Report checkpoint progress in server logs

From: Bharath Rupireddy <bharath(dot)rupireddyforpostgres(at)gmail(dot)com>
To: PostgreSQL Hackers <pgsql-hackers(at)lists(dot)postgresql(dot)org>
Subject: Report checkpoint progress in server logs
Date: 2021-12-29 14:30:54
Message-ID: CALj2ACV-F+K+z+XW8fnK4MV71qz2gzAMxFnYziRgZURMB5ycAQ@mail.gmail.com
Views: Raw Message | Whole Thread | Download mbox | Resend email
Thread:
Lists: pgsql-hackers

Hi,

At times, some of the checkpoint operations such as removing old WAL
files, dealing with replication snapshot or mapping files etc. may
take a while during which the server doesn't emit any logs or
information, the only logs emitted are LogCheckpointStart and
LogCheckpointEnd. Many times this isn't a problem if the checkpoint is
quicker, but there can be extreme situations which require the users
to know what's going on with the current checkpoint.

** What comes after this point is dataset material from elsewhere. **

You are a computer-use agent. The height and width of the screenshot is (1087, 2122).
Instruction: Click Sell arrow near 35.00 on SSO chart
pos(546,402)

Given that the commit 9ce346ea [1] introduced a nice mechanism to
report the long running operations of the startup process in the
server logs, I'm thinking we can have a similar progress mechanism for
the checkpoint as well. There's another idea suggested in a couple of
other threads to have a pg_stat_progress_checkpoint similar to
pg_stat_progress_analyze/vacuum/etc. But the problem with this idea is
during the end-of-recovery or shutdown checkpoints, the
pg_stat_progress_checkpoint view isn't accessible as it requires a
connection to the server which isn't allowed.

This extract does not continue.